(Source records)
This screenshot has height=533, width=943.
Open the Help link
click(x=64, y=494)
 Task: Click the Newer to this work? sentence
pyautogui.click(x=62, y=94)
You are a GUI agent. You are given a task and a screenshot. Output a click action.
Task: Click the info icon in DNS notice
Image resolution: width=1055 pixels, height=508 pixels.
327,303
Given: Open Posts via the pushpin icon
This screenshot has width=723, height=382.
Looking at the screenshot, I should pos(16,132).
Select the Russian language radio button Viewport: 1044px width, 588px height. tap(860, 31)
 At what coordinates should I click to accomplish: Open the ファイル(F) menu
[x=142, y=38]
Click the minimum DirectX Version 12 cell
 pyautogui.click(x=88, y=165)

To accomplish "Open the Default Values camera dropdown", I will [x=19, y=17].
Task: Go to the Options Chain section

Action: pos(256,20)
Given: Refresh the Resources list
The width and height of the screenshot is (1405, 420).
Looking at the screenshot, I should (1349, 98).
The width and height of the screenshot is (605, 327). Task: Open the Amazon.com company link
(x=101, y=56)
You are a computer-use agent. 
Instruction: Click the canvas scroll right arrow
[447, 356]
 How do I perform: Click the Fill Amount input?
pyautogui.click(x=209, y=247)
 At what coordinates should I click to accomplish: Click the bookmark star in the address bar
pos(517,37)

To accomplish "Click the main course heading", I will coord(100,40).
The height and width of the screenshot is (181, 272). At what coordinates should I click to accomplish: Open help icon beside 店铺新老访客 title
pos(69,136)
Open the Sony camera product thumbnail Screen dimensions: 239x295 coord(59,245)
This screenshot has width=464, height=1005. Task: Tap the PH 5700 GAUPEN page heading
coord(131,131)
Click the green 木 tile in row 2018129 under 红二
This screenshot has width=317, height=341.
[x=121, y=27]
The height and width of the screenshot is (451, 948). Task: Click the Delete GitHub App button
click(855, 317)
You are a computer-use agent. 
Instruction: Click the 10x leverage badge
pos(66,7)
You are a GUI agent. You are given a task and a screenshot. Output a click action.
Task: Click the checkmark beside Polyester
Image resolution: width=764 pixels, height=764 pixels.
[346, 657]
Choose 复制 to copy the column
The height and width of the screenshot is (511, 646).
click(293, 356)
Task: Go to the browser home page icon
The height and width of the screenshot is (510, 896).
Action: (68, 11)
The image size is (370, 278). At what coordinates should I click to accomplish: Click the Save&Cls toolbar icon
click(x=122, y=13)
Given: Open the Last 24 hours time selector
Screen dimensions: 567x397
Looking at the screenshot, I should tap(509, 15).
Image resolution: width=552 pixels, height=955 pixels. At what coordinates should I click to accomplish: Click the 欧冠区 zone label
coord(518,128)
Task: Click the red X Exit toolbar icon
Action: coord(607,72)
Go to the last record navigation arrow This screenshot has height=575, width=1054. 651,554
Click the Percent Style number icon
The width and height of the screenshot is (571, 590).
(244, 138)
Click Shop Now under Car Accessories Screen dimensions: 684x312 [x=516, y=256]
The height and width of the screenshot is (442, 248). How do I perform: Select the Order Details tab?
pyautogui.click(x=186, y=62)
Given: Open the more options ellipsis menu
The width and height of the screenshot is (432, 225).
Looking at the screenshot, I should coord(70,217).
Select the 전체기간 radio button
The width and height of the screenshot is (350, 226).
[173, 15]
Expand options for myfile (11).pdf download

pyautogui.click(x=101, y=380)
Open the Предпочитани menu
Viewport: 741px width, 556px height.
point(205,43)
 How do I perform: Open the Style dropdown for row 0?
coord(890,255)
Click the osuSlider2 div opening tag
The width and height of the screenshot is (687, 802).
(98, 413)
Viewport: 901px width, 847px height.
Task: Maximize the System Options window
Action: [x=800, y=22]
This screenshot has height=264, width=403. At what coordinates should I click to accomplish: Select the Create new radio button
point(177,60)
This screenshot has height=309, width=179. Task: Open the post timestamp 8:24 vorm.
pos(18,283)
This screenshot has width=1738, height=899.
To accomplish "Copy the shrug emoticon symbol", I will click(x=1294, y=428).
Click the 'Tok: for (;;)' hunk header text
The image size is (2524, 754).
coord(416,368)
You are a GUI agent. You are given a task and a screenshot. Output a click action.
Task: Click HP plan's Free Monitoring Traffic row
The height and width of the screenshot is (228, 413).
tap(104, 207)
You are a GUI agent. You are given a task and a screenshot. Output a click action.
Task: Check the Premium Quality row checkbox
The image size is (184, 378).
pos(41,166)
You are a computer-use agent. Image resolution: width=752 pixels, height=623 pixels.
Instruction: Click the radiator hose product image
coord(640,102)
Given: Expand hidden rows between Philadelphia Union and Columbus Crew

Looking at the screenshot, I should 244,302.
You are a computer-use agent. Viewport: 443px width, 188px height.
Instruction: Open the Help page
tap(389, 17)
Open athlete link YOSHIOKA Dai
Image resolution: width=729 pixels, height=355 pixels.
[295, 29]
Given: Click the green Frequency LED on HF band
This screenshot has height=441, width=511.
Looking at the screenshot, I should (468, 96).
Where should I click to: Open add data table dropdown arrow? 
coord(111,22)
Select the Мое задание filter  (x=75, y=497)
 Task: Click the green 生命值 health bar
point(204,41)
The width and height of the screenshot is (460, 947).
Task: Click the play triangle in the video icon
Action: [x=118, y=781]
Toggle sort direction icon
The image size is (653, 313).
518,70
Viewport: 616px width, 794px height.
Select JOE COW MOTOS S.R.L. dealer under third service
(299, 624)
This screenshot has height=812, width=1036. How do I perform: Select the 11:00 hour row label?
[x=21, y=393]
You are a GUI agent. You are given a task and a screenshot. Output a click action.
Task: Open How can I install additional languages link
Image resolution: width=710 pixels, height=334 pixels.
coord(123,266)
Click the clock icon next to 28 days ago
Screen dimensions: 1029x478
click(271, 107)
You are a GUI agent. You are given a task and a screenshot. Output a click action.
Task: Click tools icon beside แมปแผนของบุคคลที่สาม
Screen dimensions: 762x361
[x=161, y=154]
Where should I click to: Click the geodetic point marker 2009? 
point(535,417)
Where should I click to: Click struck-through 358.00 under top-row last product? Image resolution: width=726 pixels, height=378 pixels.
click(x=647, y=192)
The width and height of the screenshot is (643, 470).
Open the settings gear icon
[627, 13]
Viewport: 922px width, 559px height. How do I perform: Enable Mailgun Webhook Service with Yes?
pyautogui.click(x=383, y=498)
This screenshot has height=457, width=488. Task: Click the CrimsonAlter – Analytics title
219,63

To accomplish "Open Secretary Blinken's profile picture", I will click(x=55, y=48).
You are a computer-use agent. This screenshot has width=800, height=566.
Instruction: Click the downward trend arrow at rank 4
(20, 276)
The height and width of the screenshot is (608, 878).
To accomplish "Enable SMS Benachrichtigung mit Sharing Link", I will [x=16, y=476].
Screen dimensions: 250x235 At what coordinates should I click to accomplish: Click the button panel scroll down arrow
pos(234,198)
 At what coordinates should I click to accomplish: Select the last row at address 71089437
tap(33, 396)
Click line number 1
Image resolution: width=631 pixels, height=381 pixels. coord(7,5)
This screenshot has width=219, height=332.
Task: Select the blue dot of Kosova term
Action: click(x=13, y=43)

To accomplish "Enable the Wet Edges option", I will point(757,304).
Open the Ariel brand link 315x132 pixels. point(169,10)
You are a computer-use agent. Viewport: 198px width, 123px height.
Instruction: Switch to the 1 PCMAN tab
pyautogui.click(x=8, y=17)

» **Work instructions**
Please return every line of the records that contains the word "camera".

» **Task solution**
To accomplish "Open the Default Values camera dropdown", I will [x=19, y=17].
Open the Sony camera product thumbnail Screen dimensions: 239x295 coord(59,245)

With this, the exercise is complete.